__Text to read__:
○ ○ ○ ○

But what happens when the FBI’s target slips their leash? People die:

THE REVELATION THAT an undercover FBI agent encouraged a would-be terrorist to “Tear up Texas” shortly before he opened fire on a “Draw Muhammad” cartoon contest in Garland, Texas, last year raises new concerns about FBI counterterrorism efforts that were already under fire for manufacturing terrorism cases rather than halting them.

According to an affidavit filed in a related case last week, Elton Simpson — one of two men who donned body armor and fired assault weapons before being shot dead by a Garland police officer — had been corresponding with an undercover FBI agent. And in a text message roughly a week before the attack, as they discussed the cartoon contest, the agent had exhorted Simpson to “Tear up Texas.”

It was only a matter of time until this happened. Only a government agency could be so idiotic as to expect that it could go around radicalizing people and not lose control over one of them eventually. Humans are creative creatures and don’t always act as expected. While a majority of the people the FBI targets are pretty dull it only takes one creative individual for the FBI’s strategy to backfire.

○ ○ ○ ○

[Entries from a dataset]
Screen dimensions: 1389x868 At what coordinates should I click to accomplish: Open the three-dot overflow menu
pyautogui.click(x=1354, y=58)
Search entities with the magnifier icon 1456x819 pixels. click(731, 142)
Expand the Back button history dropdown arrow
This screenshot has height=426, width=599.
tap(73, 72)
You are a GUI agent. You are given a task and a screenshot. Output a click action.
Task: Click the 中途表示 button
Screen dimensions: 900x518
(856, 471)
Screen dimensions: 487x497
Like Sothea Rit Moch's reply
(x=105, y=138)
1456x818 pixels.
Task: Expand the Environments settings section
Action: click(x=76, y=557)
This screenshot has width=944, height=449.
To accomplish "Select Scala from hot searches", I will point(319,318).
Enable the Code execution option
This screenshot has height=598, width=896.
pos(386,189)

○ ○ ○ ○

__Request A__:
Could you repeat, word for word, the part of the passage on the FBI and the Garland shooting between "THE REVELATION THAT" and "than halting them.", inclusive?
__Request B__:
Can you transcribe, without changes, the lines of the dataset rows between the ones holding "Search entities with" and "tap(73, 72)", inclusive?

__Output A__:
THE REVELATION THAT an undercover FBI agent encouraged a would-be terrorist to “Tear up Texas” shortly before he opened fire on a “Draw Muhammad” cartoon contest in Garland, Texas, last year raises new concerns about FBI counterterrorism efforts that were already under fire for manufacturing terrorism cases rather than halting them.

__Output B__:
Search entities with the magnifier icon 1456x819 pixels. click(731, 142)
Expand the Back button history dropdown arrow
This screenshot has height=426, width=599.
tap(73, 72)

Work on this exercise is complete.